“If I called my mother and told her I was feeling fat, she’d go, ‘Oh my God, talk about feeling fat!’ ” confides 44-year-old Chantal, a Toronto artist and single mother of a teenage son. Chantal says it’s pointless trying to have a heart-to-heart with her self-absorbed mother. “She can’t hear you. With a narcissistic parent, everything is about them. If I said I’m on a diet, she’d say ‘I’m on a diet,’ then go on and on about how fat she is. She’ll tell you how she’s eliminated sugar almost, but not hear anything I was saying.”
When psychotherapist Dr. Karyl McBride counsels the daughters of narcissistic mothers, she starts by giving them a questionnaire. Questions No. 1 and No. 2: “When you discuss your life issues with your mother, does she divert the conversation to talk about herself?” “When you discuss your feelings with your mother, does she try to top the feelings with her own?”
Maternal narcissism is a far more widespread, devastating disorder than most people realize, says McBride, who confesses that she, too, felt “unmothered” growing up and looked but could never find a book that dealt with mothers who are not maternal, or a daughter’s feelings of frustration, even hatred.

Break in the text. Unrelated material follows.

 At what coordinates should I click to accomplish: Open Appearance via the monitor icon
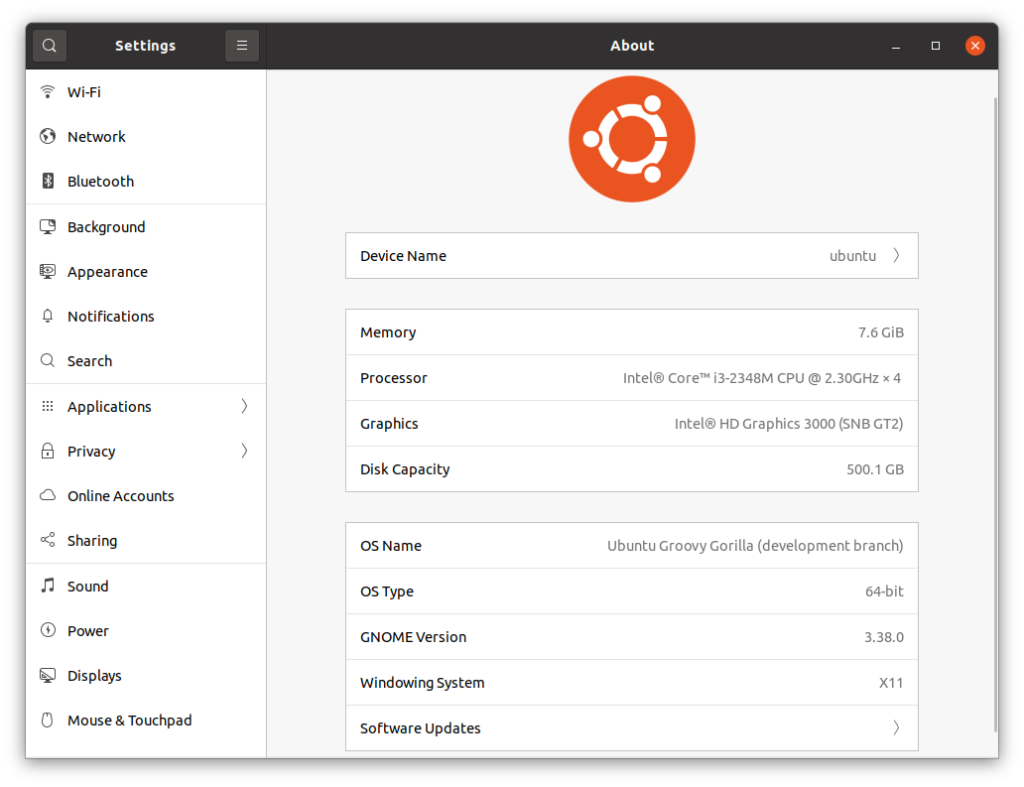48,271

“It’s very rare for a woman to come into therapy and say, ‘Hello, I’m the daughter of a narcissist.’ Usually, they come in with depression or low self-esteem or [are] exhausted from trying to achieve, achieve, achieve,” says McBride. “Good girls aren’t supposed to hate their mothers so they don’t talk about their feelings.” Still, after 17 years of specializing in treating daughters of narcissists, McBride easily spots the symptoms: “over-sensitivity, self-consciousness, indecisiveness, inability to succeed in relationships.”

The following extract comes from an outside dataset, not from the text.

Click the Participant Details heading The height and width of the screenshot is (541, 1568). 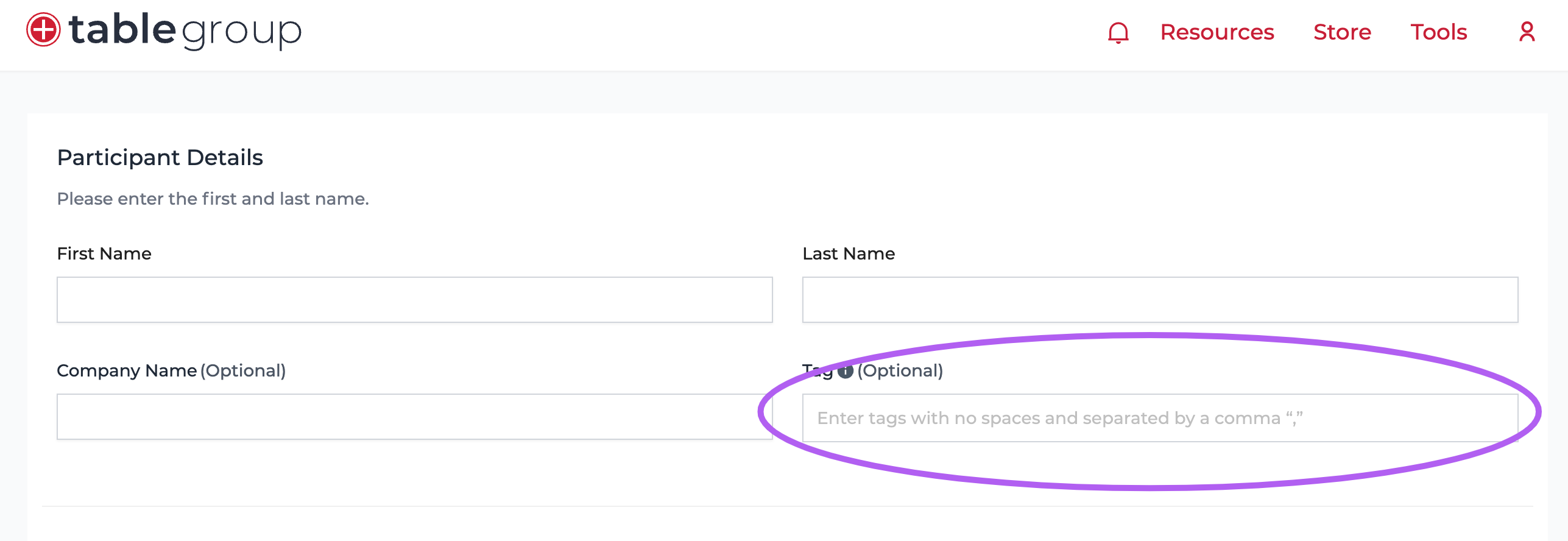coord(160,158)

In her new self-help book, Healing the Daughters of Narcissistic Mothers: Will I Ever Be Good Enough?, McBride stresses that “recovery is not about changing mom. It’s about your own internal work.” Chantal’s Toronto therapist warned her not to confront or accuse her mother of being a narcissist. “I was told she wouldn’t get it. No, I’ve never tried to talk to her about it.” McBride agrees: “If mother is a full-blown narcissist, it’s not going to do any good to confront her.”